Deep learning (DL) based hyperspectral images (HSIs) denoising approaches directly learn the nonlinear mapping between noisy and clean HSI pairs. They usually do not consider the physical characteristics of HSIs. This drawback makes the models lack interpretability that is key to understanding their denoising mechanism and limits their denoising ability. In this paper, we introduce a novel model-guided interpretable network for HSI denoising to tackle this problem. Fully considering the spatial redundancy, spectral low-rankness, and spectral-spatial correlations of HSIs, we first establish a subspace-based multidimensional sparse (SMDS) model under the umbrella of tensor notation. After that, the model is unfolded into an end-to-end network named SMDS-Net, whose fundamental modules are seamlessly connected with the denoising procedure and optimization of the SMDS model. This makes SMDS-Net convey clear physical meanings, i.e., learning the low-rankness and sparsity of HSIs. Finally, all key variables are obtained by discriminative training. Extensive experiments and comprehensive analysis on synthetic and real-world HSIs confirm the strong denoising ability, strong learning capability, promising generalization ability, and high interpretability of SMDS-Net against the state-of-the-art HSI denoising methods. The source code and data of this article will be made publicly available at https://github.com/bearshng/smds-net for reproducible research.

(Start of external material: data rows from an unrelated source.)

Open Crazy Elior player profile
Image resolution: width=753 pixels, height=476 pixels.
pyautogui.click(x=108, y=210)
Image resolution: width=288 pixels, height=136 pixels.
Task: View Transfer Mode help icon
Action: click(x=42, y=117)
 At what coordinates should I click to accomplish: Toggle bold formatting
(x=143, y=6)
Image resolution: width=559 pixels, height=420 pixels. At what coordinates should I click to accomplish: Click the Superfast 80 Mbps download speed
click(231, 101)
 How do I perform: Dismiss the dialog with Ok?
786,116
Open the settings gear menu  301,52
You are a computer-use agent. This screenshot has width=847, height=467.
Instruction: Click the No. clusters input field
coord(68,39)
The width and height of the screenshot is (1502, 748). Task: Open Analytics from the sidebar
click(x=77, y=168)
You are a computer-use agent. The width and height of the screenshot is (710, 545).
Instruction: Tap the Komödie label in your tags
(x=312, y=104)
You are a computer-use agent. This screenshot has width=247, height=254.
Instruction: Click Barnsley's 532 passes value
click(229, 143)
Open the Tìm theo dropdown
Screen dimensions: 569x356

KeywordHyperspectral Image Denoising Model-based Neural Network Low-rank Representation Multidimensional Sparse Representation
Document TypeJournal article
CollectionUniversity of Macau
Corresponding AuthorJiantao Zhou
Recommended Citation
GB/T 7714
Fengchao Xiong,Jun Zhou,Shuyin Tao,et al. SMDS-Net: Model Guided Spectral-Spatial Network for Hyperspectral Image Denoising[J]. IEEE Transactions on Image Processing,2022:5469-5483.
APA Fengchao Xiong,Jun Zhou,Shuyin Tao,Jianfeng Lu,Jiantao Zhou,&Yuntao Qian.(2022).SMDS-Net: Model Guided Spectral-Spatial Network for Hyperspectral Image Denoising.IEEE Transactions on Image Processing,5469-5483.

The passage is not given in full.